Time is Money // Schnell ein paar Fragen an Tom Hillenbrand, Autor und Wirtschaftsjournalist, über das Spekulieren, Geld, Nullzinsen, Welthandel, Zölle, Kaffee aus dem Fass und warum die Börse beziehungsweise die Crowd zwar häufig treffsicher, aber keineswegs intelligent ist.

In Ihrem aktuellen Roman Der Kaffeedieb pflegt der Protagonist Obediah Chalon einen aufwendigen Lebensstil und mag das Arbeiten nicht so sehr. Er verlegt sich deshalb auf Spekulieren, um sich zu finanzieren. Kann das gelingen?
Kann es bestimmt. Man sollte sich halt darüber im Klaren sein, dass selbst ein längerfristiger spekulativer Erfolg letztlich vor allem auf Glück oder genauer gesagt auf Zufall beruht, und nicht auf Können. Auch Obediah Chalon ahnt das wohl, weswegen er dem Glück ein wenig nachhilft – indem er Wechsel und Münzen fälscht und versucht, aus Insiderinformationen Kapital zu schlagen.

Wäre ein Grundeinkommen besser?
Ich finde das Moral Hazard beim Grundeinkommen problematisch. Würde das nicht signifikante Teile der Bevölkerung dazu verleiten, gar nichts Produktives mehr zu tun, weder für die Wirtschaft noch für die Gesellschaft? Meiner Ansicht nach sollte man für sein Geld arbeiten. Aber vielleicht bin ich einfach zu protestantisch.

Sollte man etwas wagen – auch bei Investments?

◆ ◆ ◆ ◆ ◆

ZIELSETZUNG A. Welche Themen zählt die Einleitung des Interviewauszugs nach den Worten „über das“ bis einschließlich „Kaffee aus dem Fass“ auf? Nennen Sie alle.
ZIELSETZUNG B. Schreiben Sie aus dem Interviewauszug den Abschnitt heraus, der mit den Worten „Time is Money“ beginnt und mit „Kapital zu schlagen.“ endet.

Einträge zu Elementpositionen.
◆ ◆ ◆ ◆ ◆

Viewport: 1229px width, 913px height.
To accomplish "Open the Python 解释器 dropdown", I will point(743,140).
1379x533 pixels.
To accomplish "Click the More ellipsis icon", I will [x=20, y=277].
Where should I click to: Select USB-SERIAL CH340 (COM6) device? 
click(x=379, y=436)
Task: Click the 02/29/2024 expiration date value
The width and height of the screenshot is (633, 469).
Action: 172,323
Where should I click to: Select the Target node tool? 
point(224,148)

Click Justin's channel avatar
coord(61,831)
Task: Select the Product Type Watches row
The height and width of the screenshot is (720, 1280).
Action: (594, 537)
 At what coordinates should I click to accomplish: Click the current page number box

◆ ◆ ◆ ◆ ◆

ERGEBNIS DER ÜBUNG A. Spekulieren, Geld, Nullzinsen, Welthandel, Zölle, Kaffee aus dem Fass

ERGEBNIS DER ÜBUNG B.
Time is Money // Schnell ein paar Fragen an Tom Hillenbrand, Autor und Wirtschaftsjournalist, über das Spekulieren, Geld, Nullzinsen, Welthandel, Zölle, Kaffee aus dem Fass und warum die Börse beziehungsweise die Crowd zwar häufig treffsicher, aber keineswegs intelligent ist.

In Ihrem aktuellen Roman Der Kaffeedieb pflegt der Protagonist Obediah Chalon einen aufwendigen Lebensstil und mag das Arbeiten nicht so sehr. Er verlegt sich deshalb auf Spekulieren, um sich zu finanzieren. Kann das gelingen?
Kann es bestimmt. Man sollte sich halt darüber im Klaren sein, dass selbst ein längerfristiger spekulativer Erfolg letztlich vor allem auf Glück oder genauer gesagt auf Zufall beruht, und nicht auf Können. Auch Obediah Chalon ahnt das wohl, weswegen er dem Glück ein wenig nachhilft – indem er Wechsel und Münzen fälscht und versucht, aus Insiderinformationen Kapital zu schlagen.